# What Is The Name Of The Grandfather Of Guru Nanak Dev Ji?



## harjaspal (Jul 6, 2008)

Waheguru Ji Ki Fateh

I Want To Know The Name Of Grandfather Of Guru Nanak Dev Ji, The Father Of Shri Mehta Kalu Alias Mehta Kalyan Dass.


----------



## spnadmin (Jul 6, 2008)

Harjaspal ji

A quick check and I am unable to find your answer. Soul_Jyot ji, moderator and respected forum member may know the answer to this. However, you might also Google the historian Macauliffe who wrote extensively about Guru Nanak in the 19 th Century using contemporary and ancient Sikh historical documents. If the answer is not there, it may not be known. I will look this up later on.

*See Next Post*


----------



## spnadmin (Jul 6, 2008)

Fateh! Harjaspal ji, I have found it right where I thought it would be. Here is the name of Guru Nanak's paternal grandfather. Guru Nanak's grandfather was named Shiv Ram.

_"In this retreat was born Guru Nanak, the founder of the Sikh religion. His birth took place on the third day of the light half of the month of Baisakh (April-May) in the year 1526 of the Vikramaditya era, corresponding to A.D. 1469. As to the month in which he was born there are strange diversities of statement, which we shall subsequently notice. Guru Nanak's father was Kalu of the Bedi[1] section of the Khatri caste. He was by profession a village accountant, but added the practice of agriculture to this avocation. Kalu's father was Shiv Ram and his mother Banarasi. Kalu had one brother called Lalu, of whom little is known besides his name. Kalu was married to Tripta, daughter of Rama, a native of the Manjha[2] country. Tripta had a brother called Krishan, of whom history is as silent as of Lalu. Tripta bore to Kalu one daughter, Nanaki, and one son, Nanak. Nanaki married Jai Ram, a revenue official of high repute at Sultanpur, which is in the present native state of Kapurthala, and was then the capital of the Jalandhar Doab." The Sikh Religion, Volume 1._

At this link http://www.sacred-texts.com/skh/tsr1/index.htm

My source is Macauliffe's History of the Sikh Religion, and Volume 1 has been scanned for the Internet.


----------



## Gyani Jarnail Singh (Jul 7, 2008)

Here is a detailed Family tree of the Sikh Gurus..
Enjoy the "fruits" of this tree...

Gyani Jarnail singh


----------



## Gyani Jarnail Singh (Jul 7, 2008)

just  a related comment.
SIKHS and GURMATT doesnt attach an iota of importance to "family/descent/lineage/etc etc etc"
Gurgadhi was passed on on MERIT..to the most qualified.
Guur nanak ji REJECTED BOTH his blood sons...so did Guru Angad Ji..so did Guru Amardass Ji.
From Guur Ramdass ji gurgadhi did pass on among the FAMILY..but the Criterion still remained MERIT...not age/seniority/physical build/etc etc..Eldest Prithi Chand was rejected in favour of Youngest Guru Arjun Ji...elder Ram rai was rejected in favour of 8 year old Guru harkishan ji....
and finally Gurgadhi was passed to GURU GRANTH JI.

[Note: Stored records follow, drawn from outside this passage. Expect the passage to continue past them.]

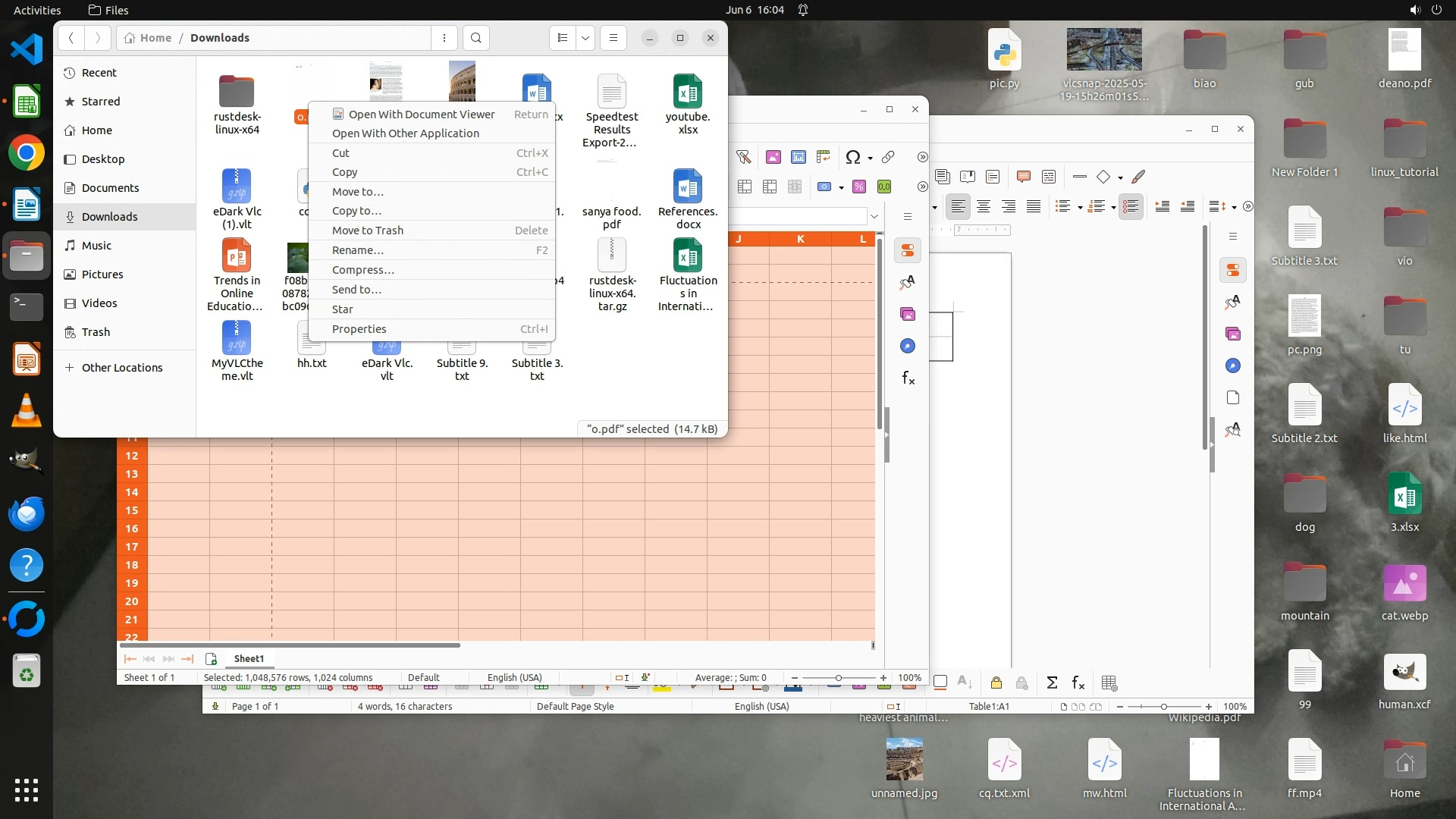1456x819 pixels.
Task: Expand the unordered list bullet dropdown
Action: (1080, 207)
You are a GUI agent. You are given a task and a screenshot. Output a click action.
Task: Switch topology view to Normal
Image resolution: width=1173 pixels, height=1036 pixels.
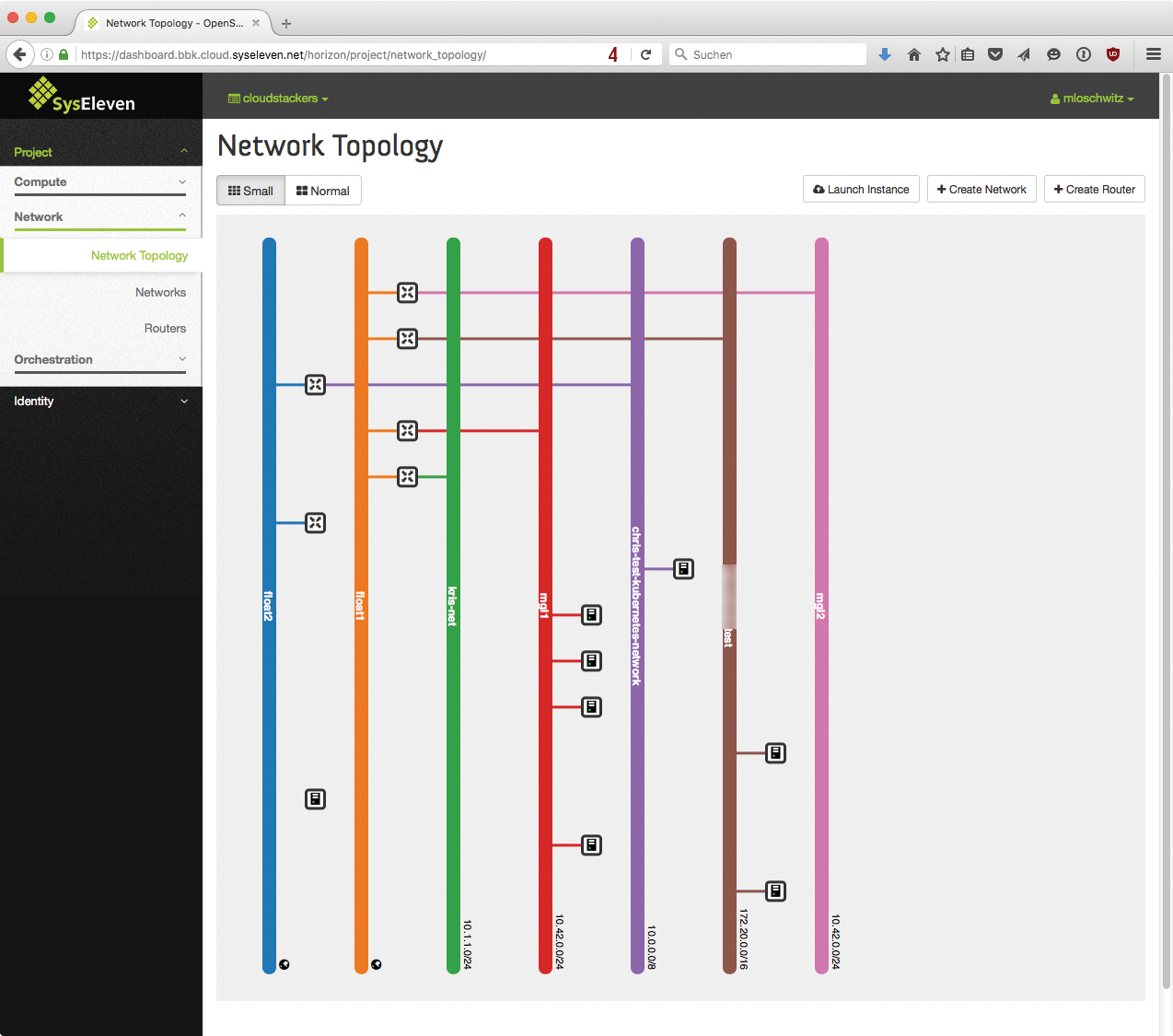tap(322, 191)
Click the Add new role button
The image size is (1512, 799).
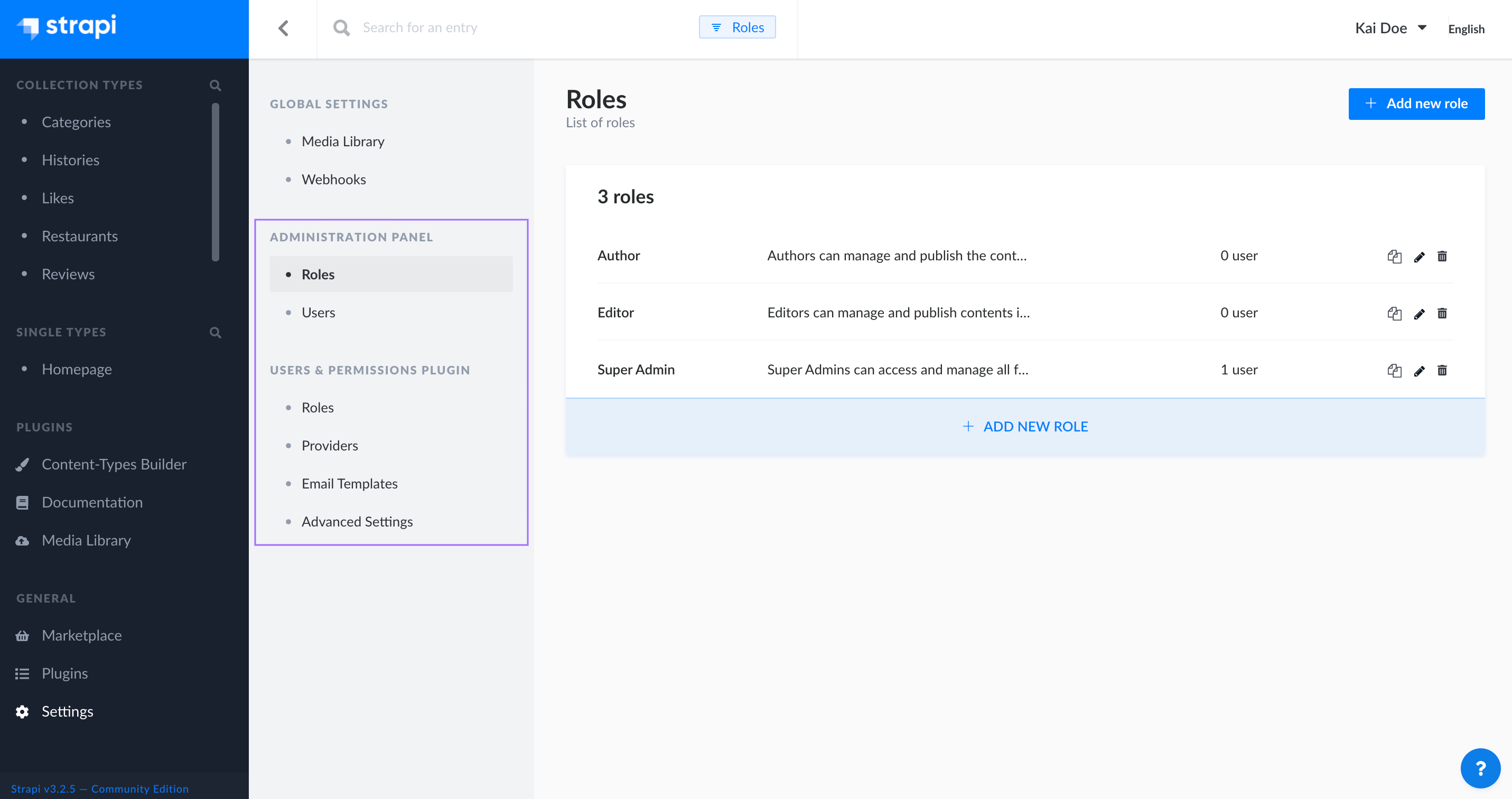(1416, 104)
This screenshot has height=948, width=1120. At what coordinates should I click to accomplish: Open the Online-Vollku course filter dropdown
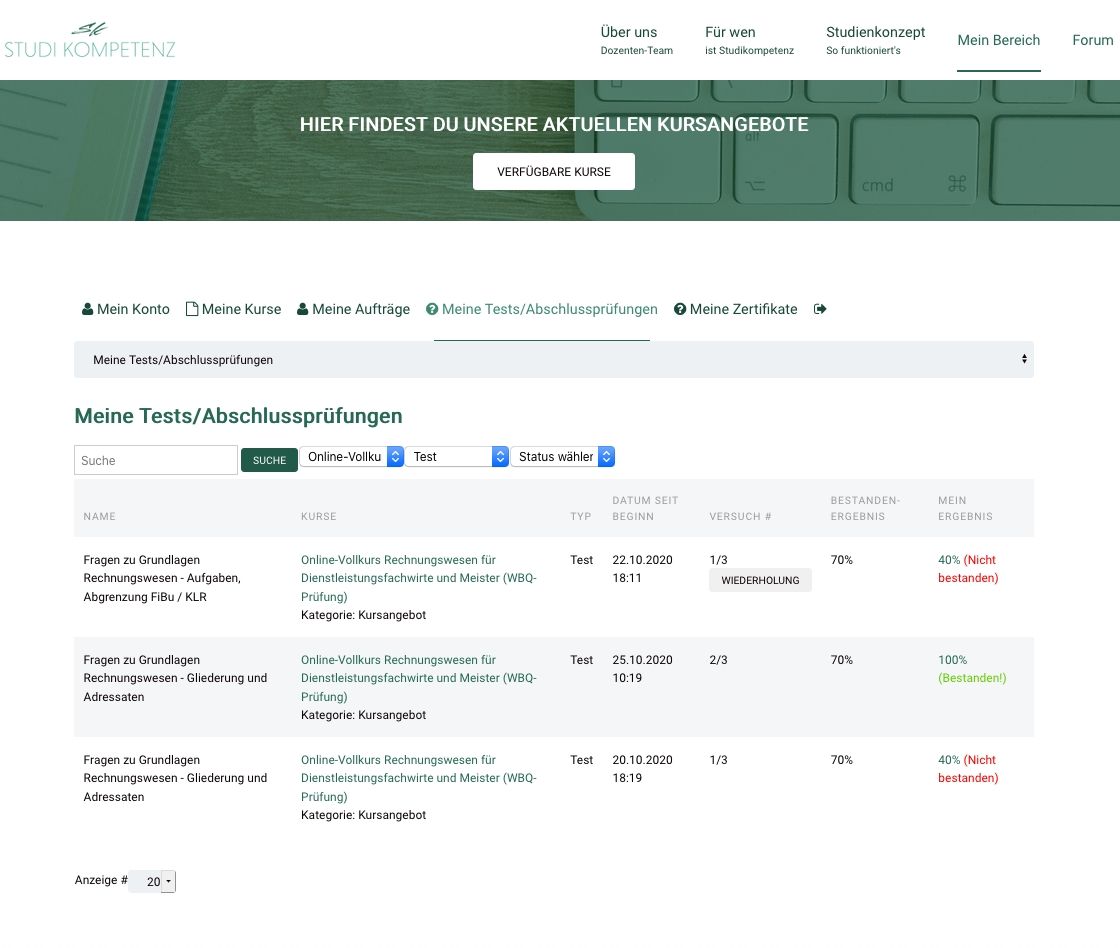(x=352, y=456)
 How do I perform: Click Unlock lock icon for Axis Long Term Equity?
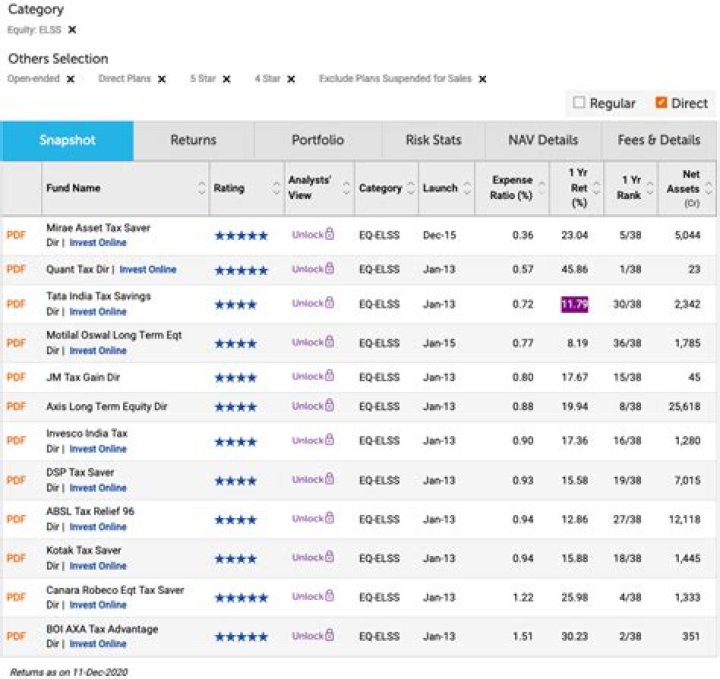[329, 407]
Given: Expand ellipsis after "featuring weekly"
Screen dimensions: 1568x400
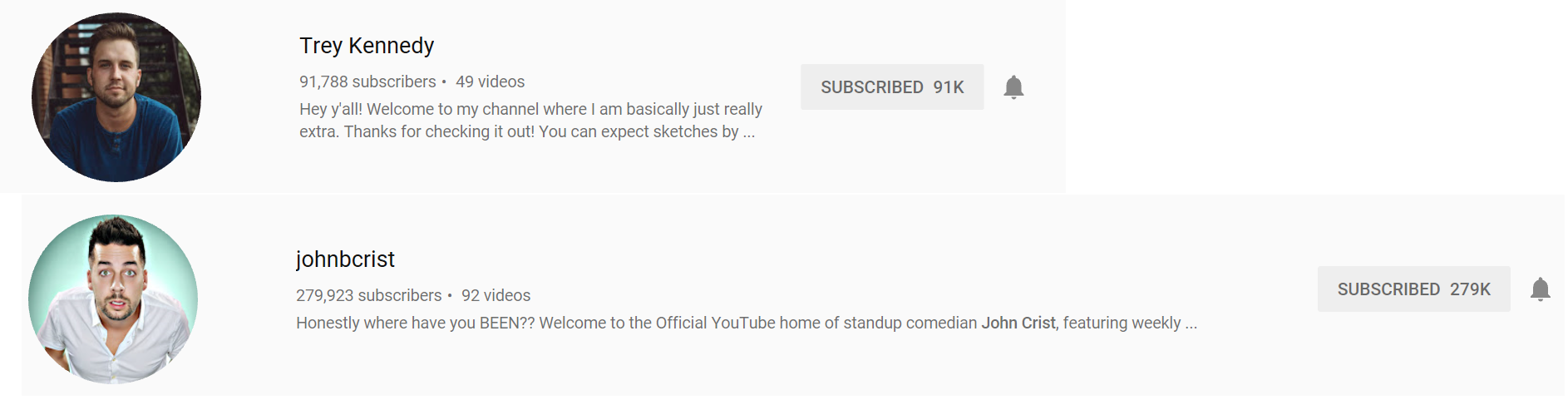Looking at the screenshot, I should click(x=1191, y=323).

Its just a matter of "history" nothing more.

Gyani jarnail Singh


----------



## spnadmin (Jul 7, 2008)

Gyani Jarnail Singh said:


> just  a related comment.
> SIKHS and GURMATT doesnt attach an iota of importance to "family/descent/lineage/etc etc etc"
> Gurgadhi was passed on on MERIT..to the most qualified.
> Guur nanak ji REJECTED BOTH his blood sons...so did Guru Angad Ji..so did Guru Amardass Ji.
> ...



Yes respected Gyani ji, lineage is just a matter of history and nothing more. But - THANK YOU FOR THIS. When piecing together the sense of so many historical events this diagram is enormously helpful. So now I can make a xerox copy and keep it inside of different books to refer to when reading. This is a WoW, definitely. :star:


----------



## Canuck Singh (Jul 20, 2008)

I find much of Sikh history quite elusive as to its accuracy. I wonder why the Lord has created such differences within the Sikh nation, as many things to the outsider remain unclear, but in my heart remain clear. Such a debate this is.


----------